■ Exercise materials:
------------------------------------------------------------

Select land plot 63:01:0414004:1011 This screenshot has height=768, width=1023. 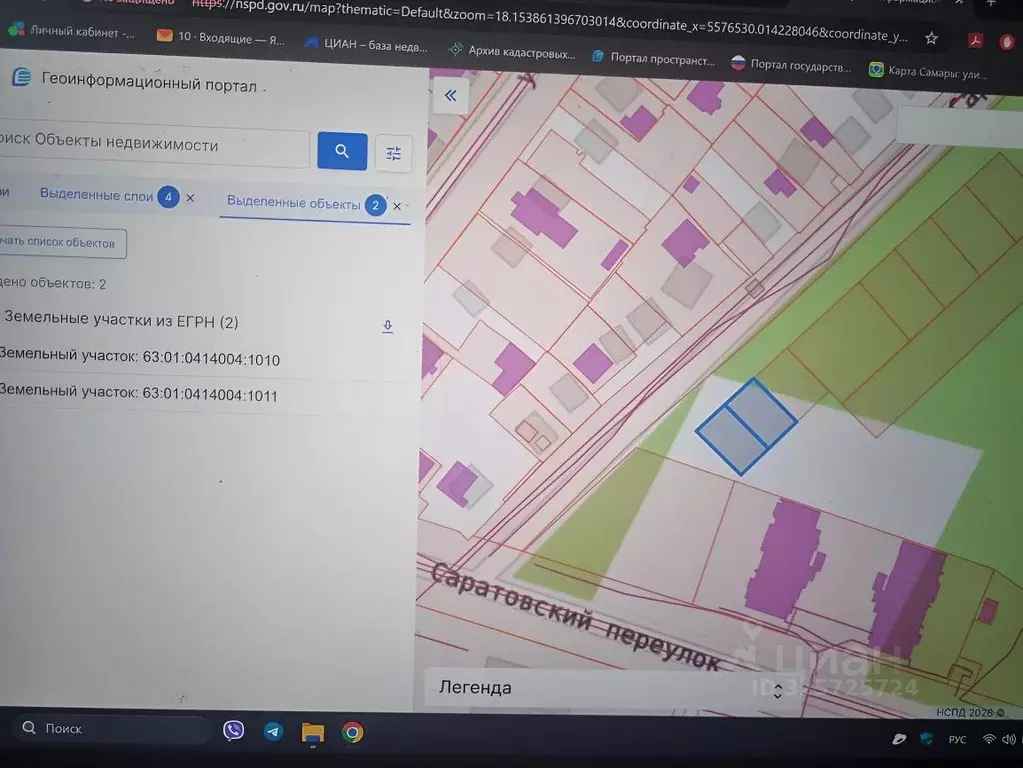click(138, 395)
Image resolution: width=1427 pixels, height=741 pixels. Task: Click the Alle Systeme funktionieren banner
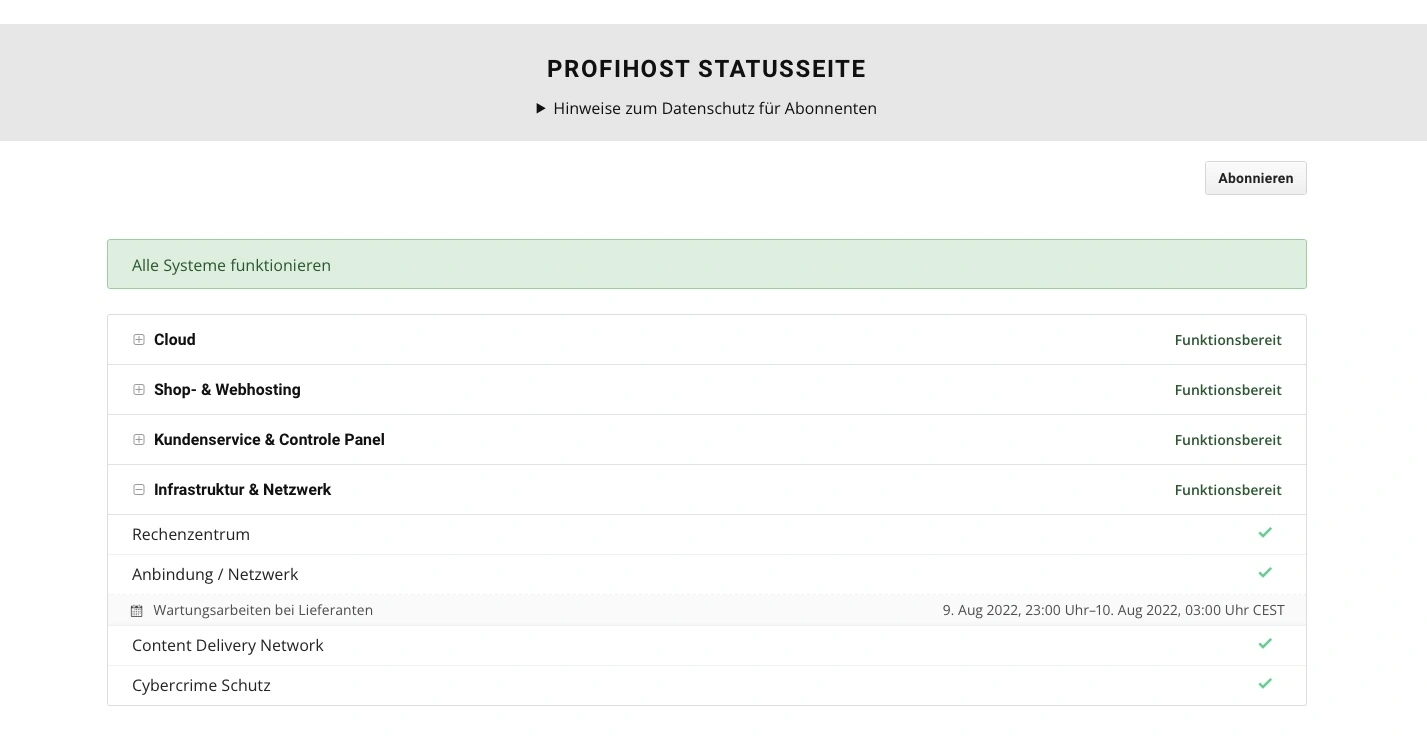pos(707,264)
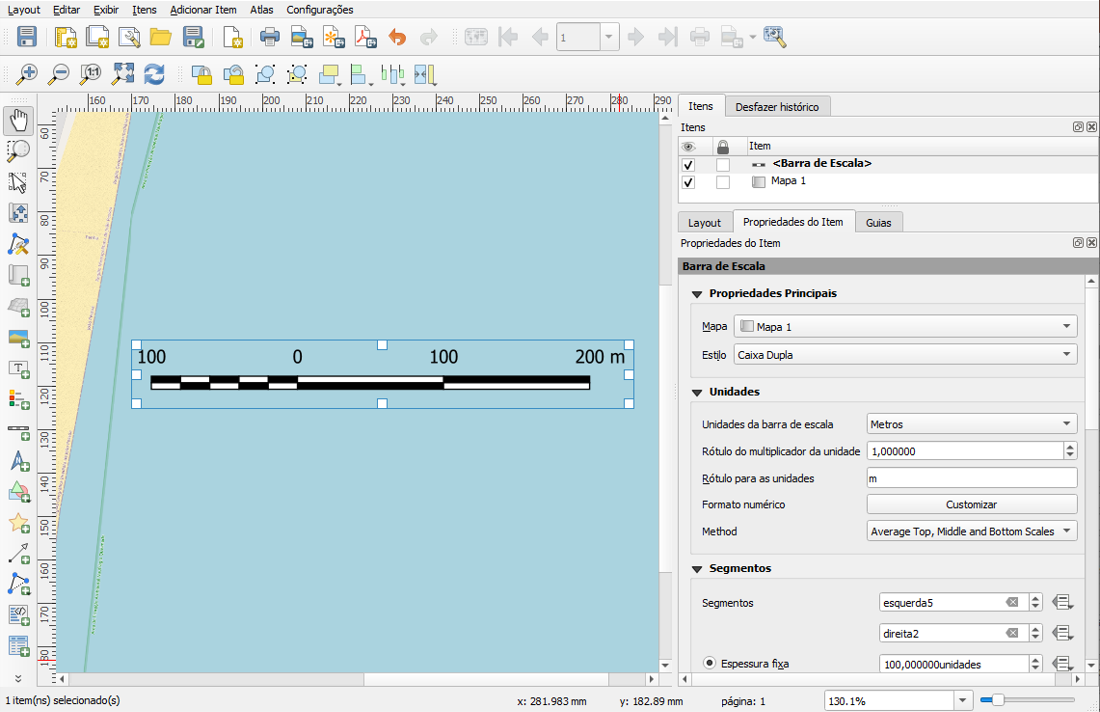Click the Undo arrow icon

click(x=397, y=38)
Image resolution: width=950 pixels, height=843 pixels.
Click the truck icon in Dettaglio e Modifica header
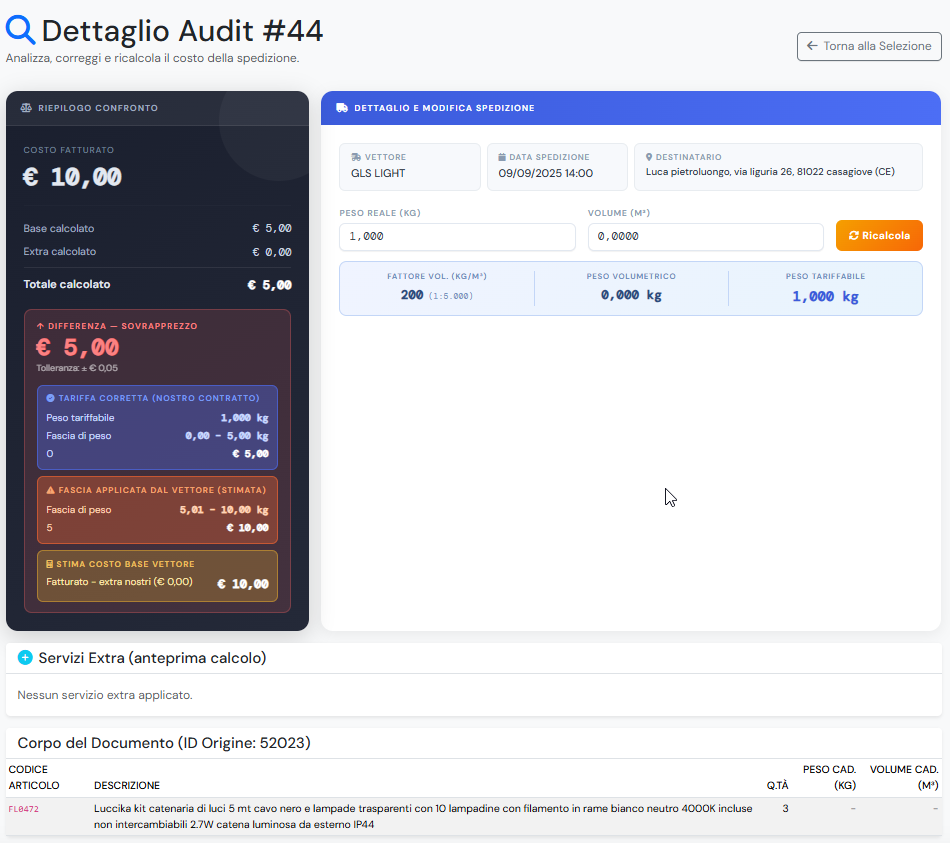(x=342, y=108)
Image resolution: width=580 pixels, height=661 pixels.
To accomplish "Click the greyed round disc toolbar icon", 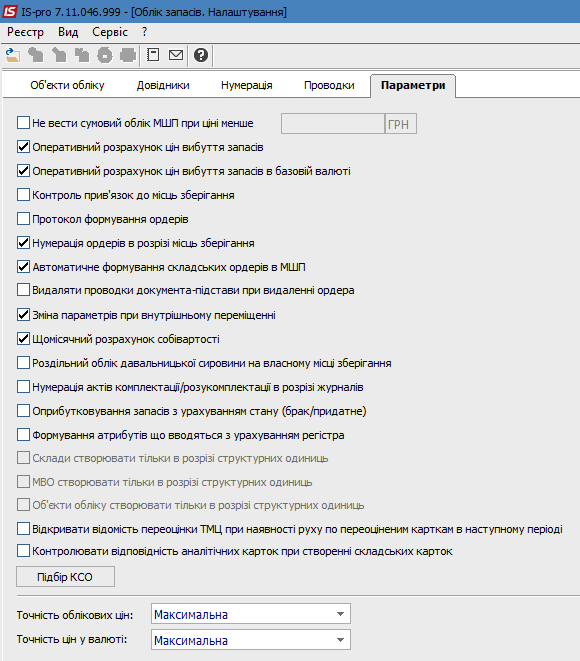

------------------------------------------------------------

Repeat only the lines from the one with "Click the truck" through the end of the data, both included and exactly as written. Pictures stay out of the copy.

■ Solution for this task:
Click the truck icon in Dettaglio e Modifica header
(x=342, y=108)
Image resolution: width=580 pixels, height=661 pixels.
To accomplish "Click the greyed round disc toolbar icon", 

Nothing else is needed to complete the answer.